Exercise instructions:
**a)** Using the speech on the Teaching Council Bill, answer each question below.
(i) What material are Aberdeen's buildings said to be made of?
(ii) What reason did the original Wheatley Commission give for the power to deduct fees at source?
(iii) Which constituent brought the case on teacher registration to court?
**b)** Pick up the speech on the Teaching Council Bill after its final sentence and continue it.

Extract provided:
++++++++

Of the great city of Aberdeen itself and of the many merits of the city and its citizens, I say only this. Its uniquely handsome buildings of granite, its ancient university, its famous fishing industry, and the renown of its citizens for thrift and hard work, for shrewdness and friendliness, are well known to hon. Members and to all the far world beyond the House. Out of regard for the hour and for hon. Members, I will expatiate no further on its many virtues.

I want to make two moderate and short observations on the Bill. First, although I entirely support the general aims of the Teaching Council in striving to improve the status and standards of the profession and applaud what it has achieved so far, I am very unhappy about the principle of the compulsory deduction of fees at source from salary, as this is a statutory power never before conferred on a similar body. It is a precedent. No Government Department that I have asked for guidance has been able to come up with an example of a similar statutory power conferred on a similar body.

Why is this power being given? The original Wheatley Commission said, and subsequent submissions have also said, that it is for administrative convenience. I would hope that a warning bell would ring in the ears of any Minister when he hears such a phrase used in such a context. I should hope that every Government would make it a maxim that administrative convenience should never be served at the expense of the rights of the individual.

It is precisely because I believe that the rights of the individual, admittedly in a small way, but none the less a way, are being diminished that I am unhappy about the Bill. I find the extension of powers to make compulsory deductions at source like this objectionable in principle. The difference between compulsory deduction from an individual and compulsory payment by an individual afterwards may not be much, but there is a difference and a distinction and there is a diminution of rights. The Bill would tighten the screw of compulsion. It removes one more action from the responsibility of the individual, one more action from the volition of the individual, and places it in the hands of the authorities.

I am not pretending that this compulsory deduction of fees at source is a great tyranny, but it is a precedent in this general area on which greater tyrannies and compulsions could be built. That is why I view it with suspicion and disfavour.

The second matter on which I should like to make an observation is this. The Explanatory Memorandum refers to persons who must, by law, be registered as teachers with the General Teaching Council". This seems a totally unambiguous phrase. The Explanatory Memorandum says that all who would be teachers employed by a local authority must by law be registered with the Teaching Council. This implies that this is the law beyond any doubt or question. This implication surprises me because, although I am no lawyer, the law is in doubt, exactly because a case on this very matter we are discussing has been brought to court by one of my constituents, the Reverend J. S. Malloch. The judge will give his opinion today. In law the matter is still under appeal, and I therefore submit that the Explanatory Memorandum is definitely misleading in this way.

++++++++

Data shown:
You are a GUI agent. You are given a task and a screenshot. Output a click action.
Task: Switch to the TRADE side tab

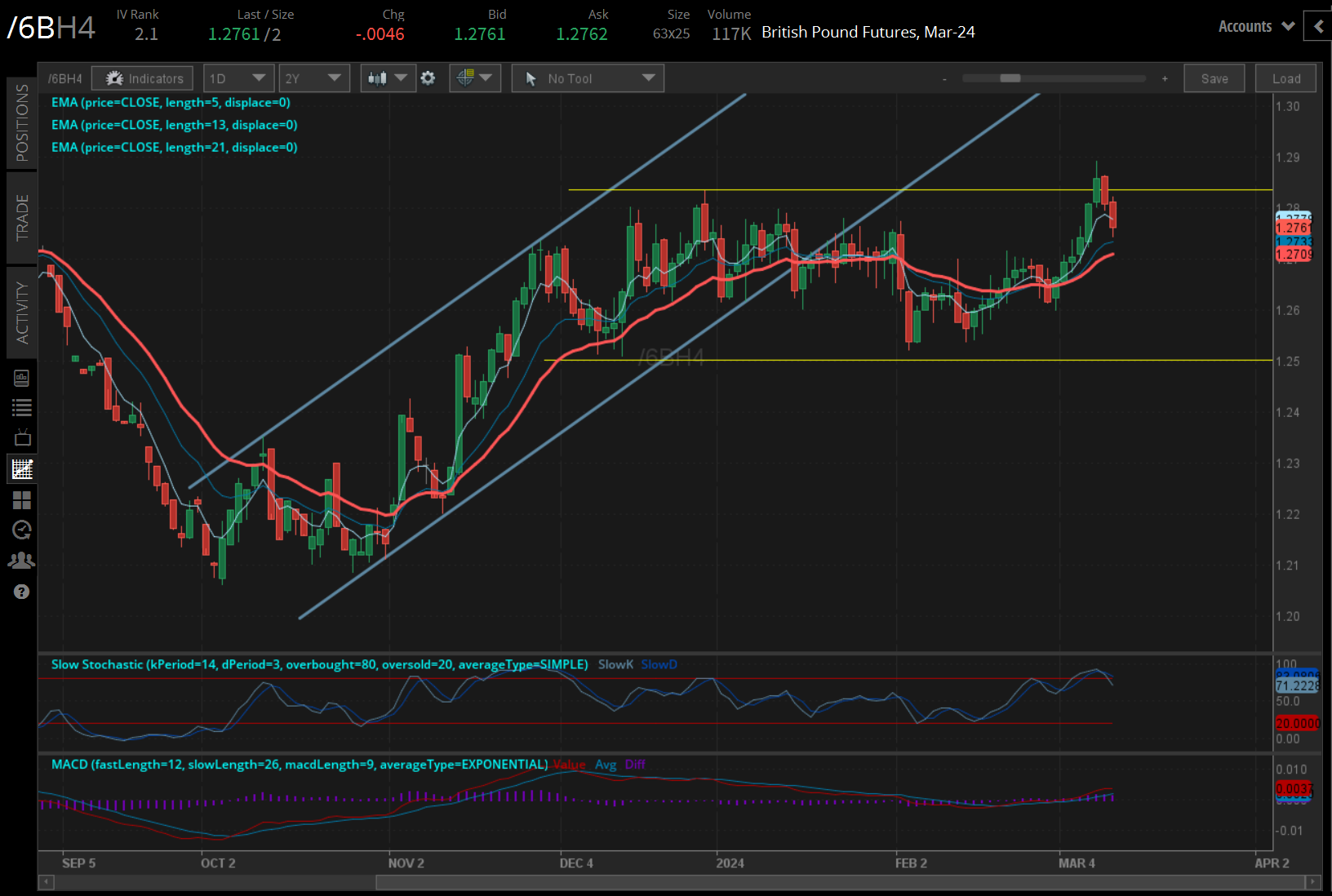[22, 218]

++++++++

Per-task outputs:
**a)**
(i) Granite.
(ii) Administrative convenience.
(iii) The Reverend J. S. Malloch.

**b)**
I am further surprised at the implication that the law is beyond doubt or question, because while it is true that until now the law has been interpreted that anyone who wants to be a teacher with a local authority must be registered with the G.T.C., only yesterday I received an answer from my right hon. Friend the Secretary of State for Scotland in which he told me: … it is for the education authority to decide whether to engage unregistered persons for teaching posts for which they are eligible."—[OFFICIAL REPORT, 22nd July, 1970; Vol. 804, c. 137.] Is this a change in the interpretation, or is it not? It seems to me that it is.

If this means what it seems to mean, it means that education authorities can employ unregistered teachers if they possess the correct professional qualifications; that is, certification or the equivalent. If this is so, it means that the 24 teachers who have been dismissed since 1968, and all those other teachers who were not dismissed but who left the profession and emigrated, all those teachers who were deprived by retroactive legislation of their jobs, their career prospects and their incomes, were the victims of a very grave injustice. I am sorry that the Bill does nothing to remedy that injustice, and, indeed, seems to compound it.

I hope that my hon. Friend will think again and that he can do something to remedy this matter, because although it is true, as the hon. Member for Glasgow, Craigton (Mr. Millan) said, that these matters have been raised before in the House, and these arguments rehearsed—I was not a Member at the time—the fact remains that injustice was done, the injustice remains, and this injustice must be done away with. I hope that my hon. Friend will deal with this as a matter of urgency. My hon. Friend may say that 24 people who have suffered is not enough. I do not think that he should quantify justice in that way. These people have undoubtedly suffered very much, indeed, as I hope my hon. Friend will agree.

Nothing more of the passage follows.